▶ [Collection entries]:
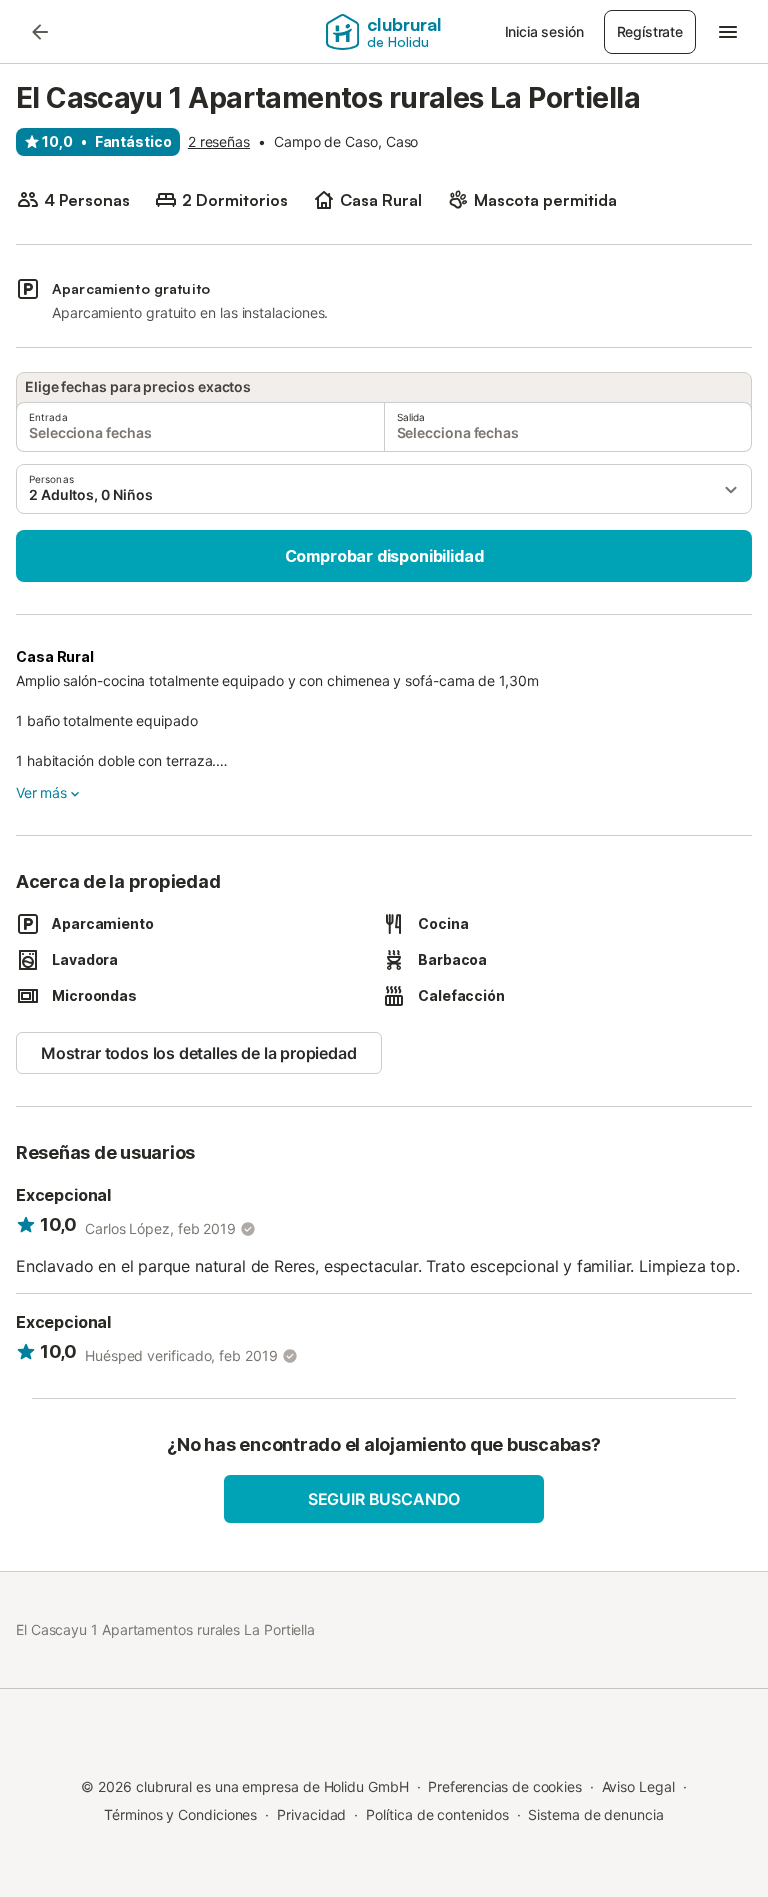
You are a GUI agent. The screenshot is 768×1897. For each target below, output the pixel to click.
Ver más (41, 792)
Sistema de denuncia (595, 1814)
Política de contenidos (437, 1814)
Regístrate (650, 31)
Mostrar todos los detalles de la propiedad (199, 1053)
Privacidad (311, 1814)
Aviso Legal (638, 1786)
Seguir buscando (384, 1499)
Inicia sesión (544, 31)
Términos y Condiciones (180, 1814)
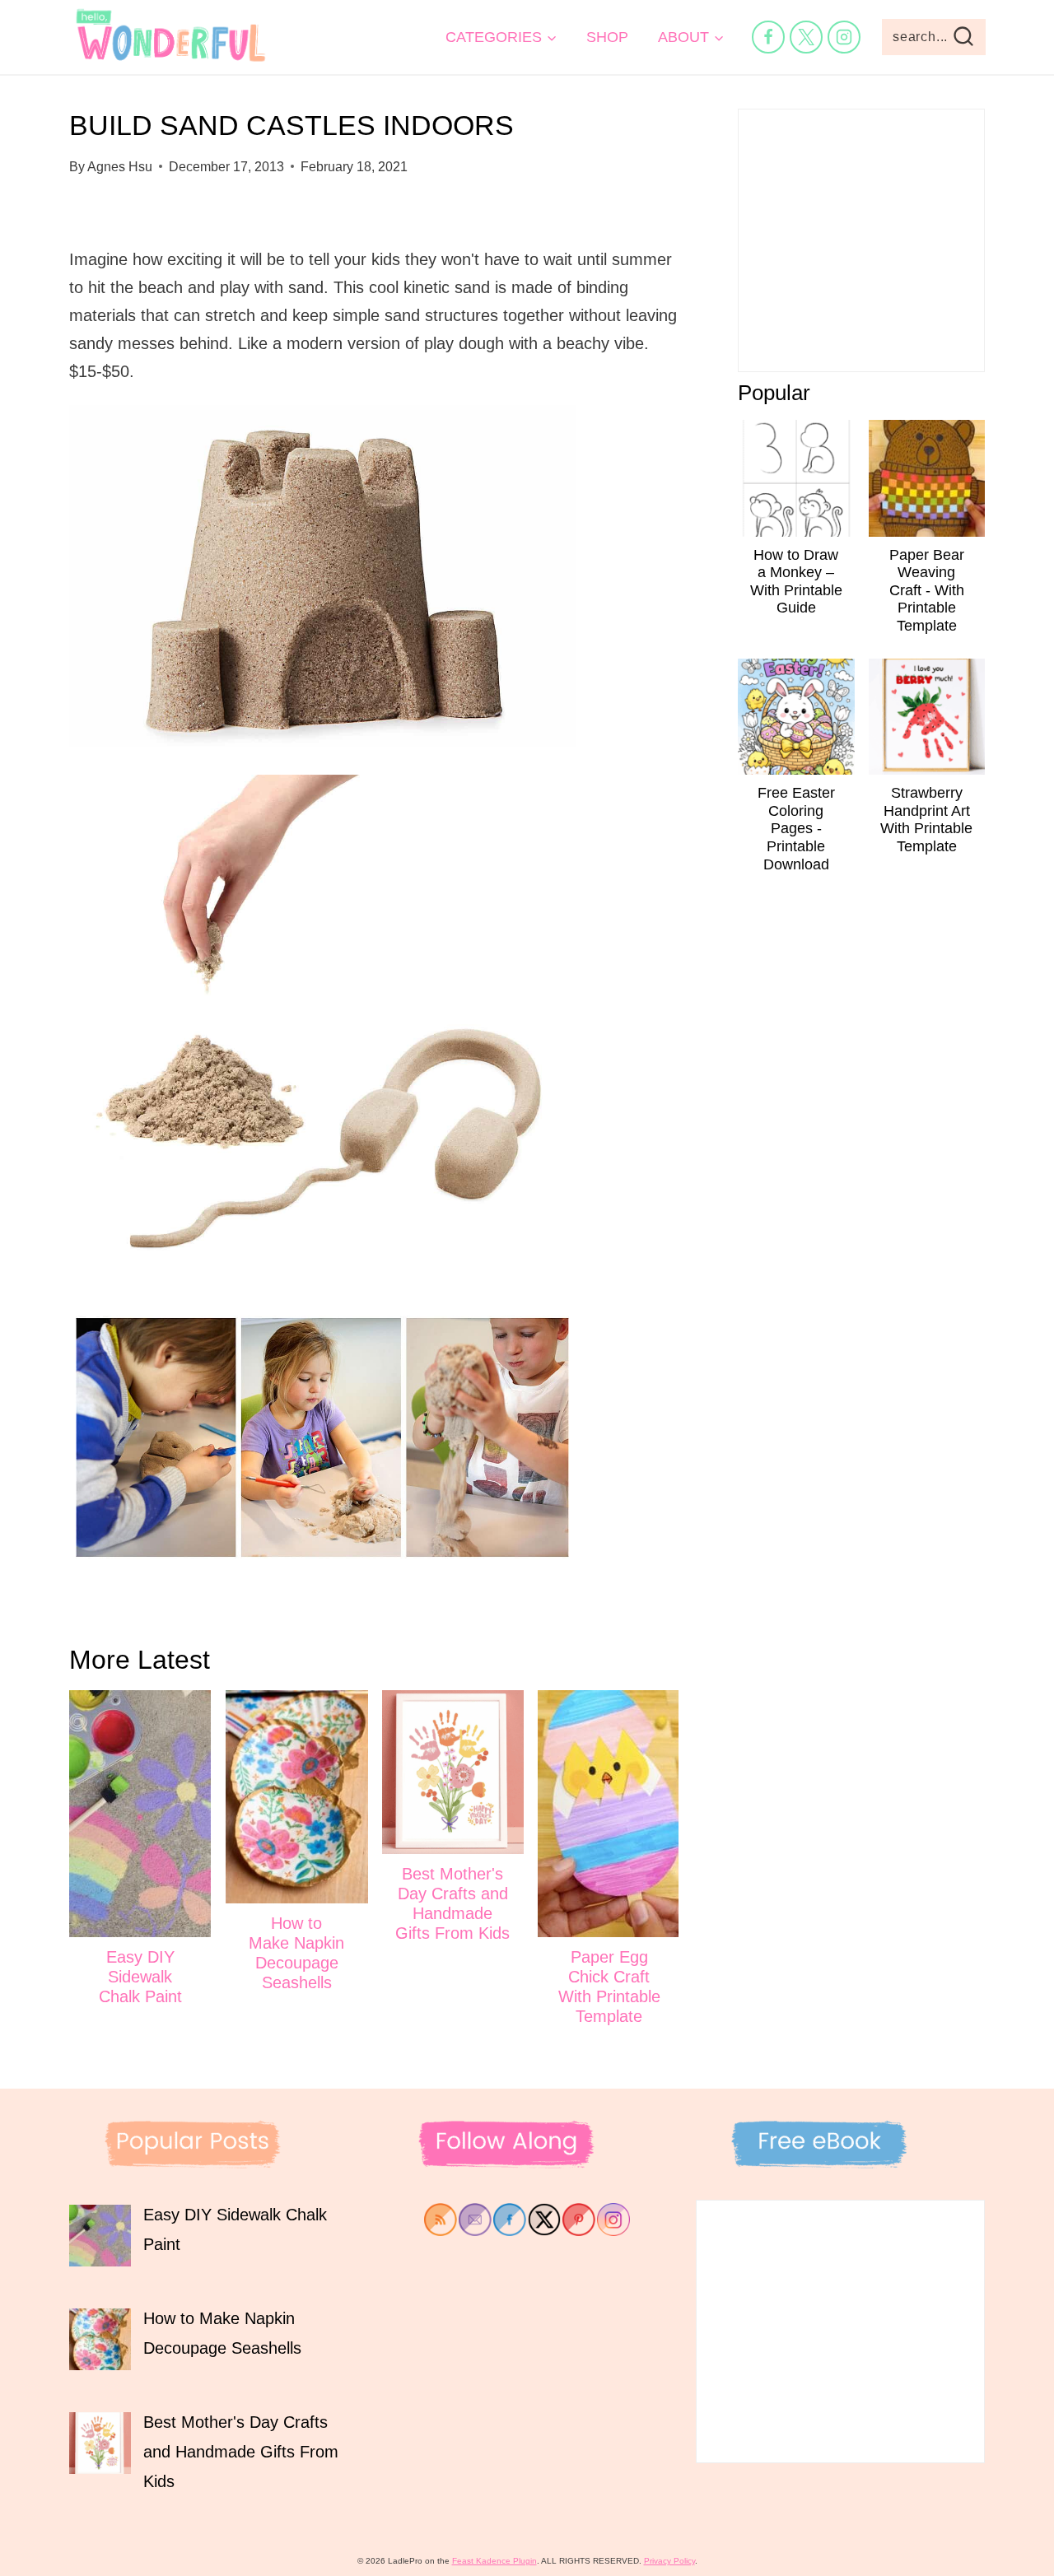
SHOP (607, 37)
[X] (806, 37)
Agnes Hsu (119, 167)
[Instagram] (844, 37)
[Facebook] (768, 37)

▶ [WHAT YOU WILL DO]: Without carrying over any pictures, retype the records above exactly.

▶ [SOLUTION FOR THIS TASK]:
You are a GUI agent. The screenshot is 768×1897. For each target below, output the pixel to click.
Ver más (41, 792)
Sistema de denuncia (595, 1814)
Política de contenidos (437, 1814)
Regístrate (650, 31)
Mostrar todos los detalles de la propiedad (199, 1053)
Privacidad (311, 1814)
Aviso Legal (638, 1786)
Seguir buscando (384, 1499)
Inicia sesión (544, 31)
Términos y Condiciones (180, 1814)
SHOP (607, 37)
[X] (806, 37)
Agnes Hsu (119, 167)
[Instagram] (844, 37)
[Facebook] (768, 37)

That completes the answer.